**Work task:**
All of the entries should be restated word for word, but without their pictures.

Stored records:
-.-.-

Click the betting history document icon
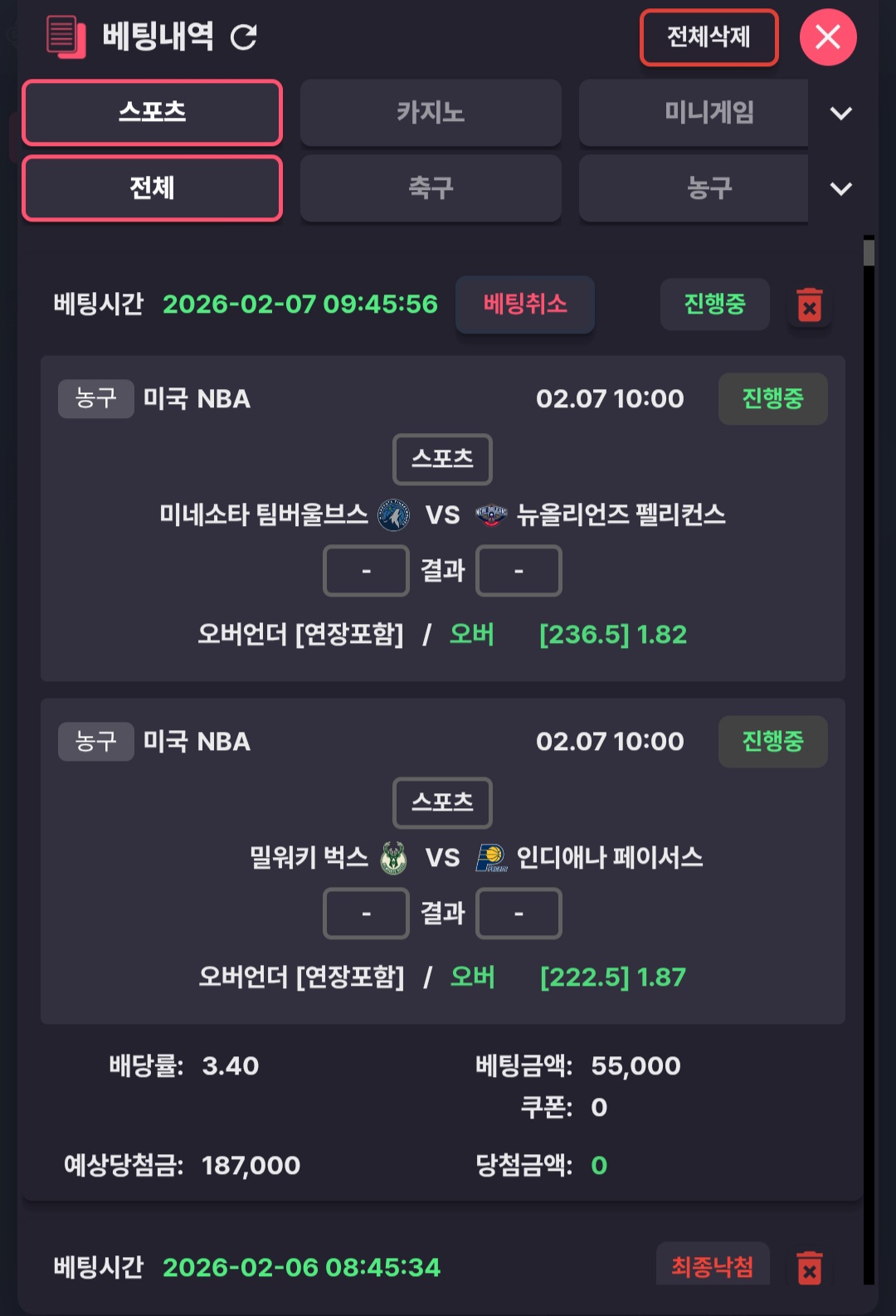 (x=66, y=37)
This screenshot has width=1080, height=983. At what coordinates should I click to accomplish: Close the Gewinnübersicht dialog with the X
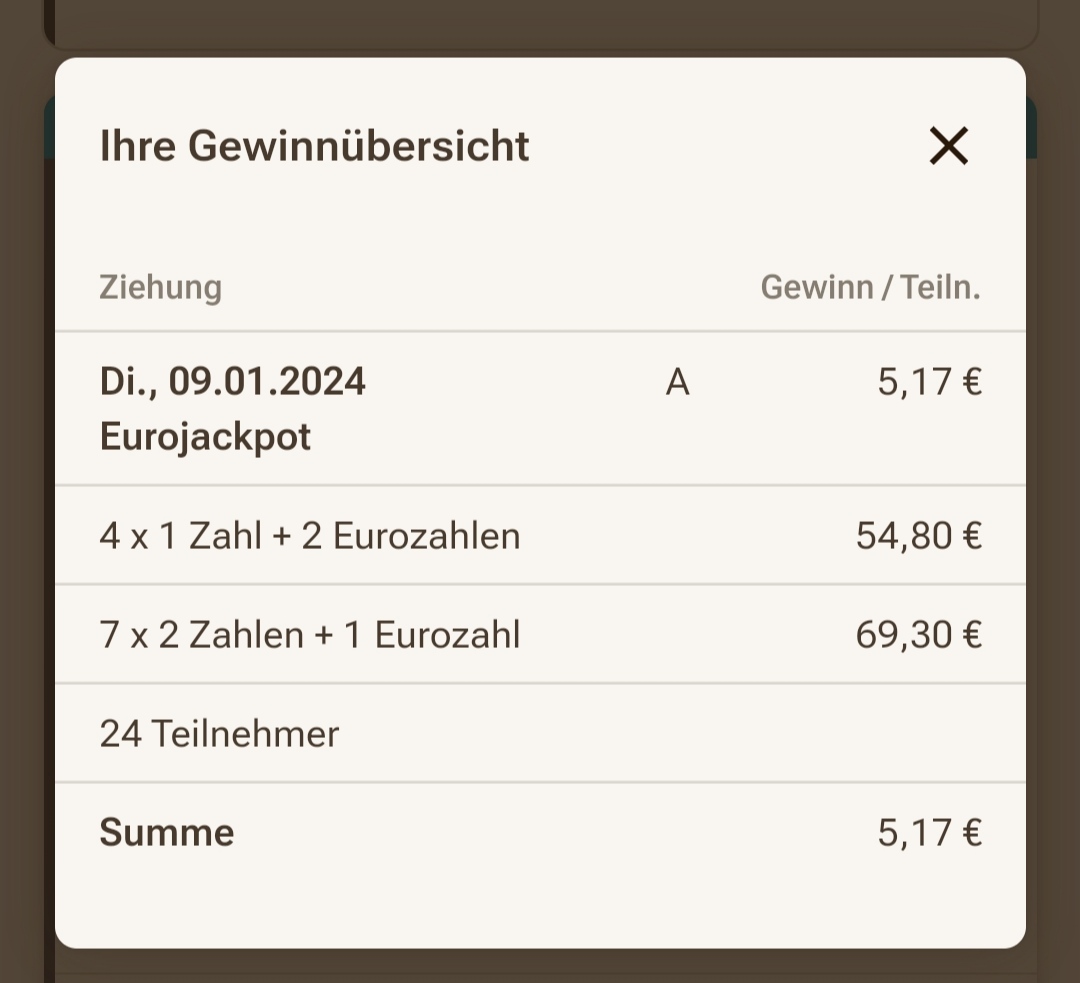(x=948, y=146)
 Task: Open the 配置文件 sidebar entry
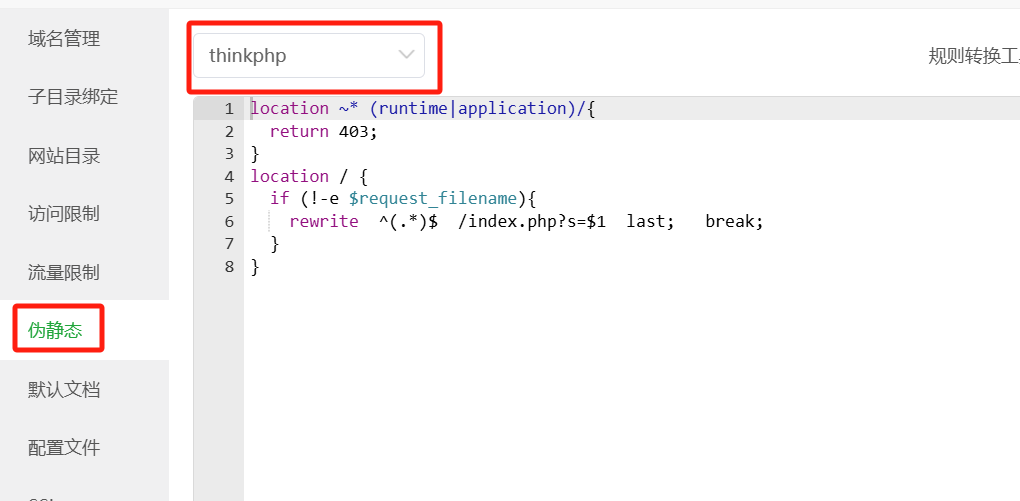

-.-.-

**Answer space:**
Click the betting history document icon
 (x=66, y=37)
This screenshot has width=1080, height=983. At what coordinates should I click to accomplish: Close the Gewinnübersicht dialog with the X
(x=948, y=146)
 Task: Open the 配置文件 sidebar entry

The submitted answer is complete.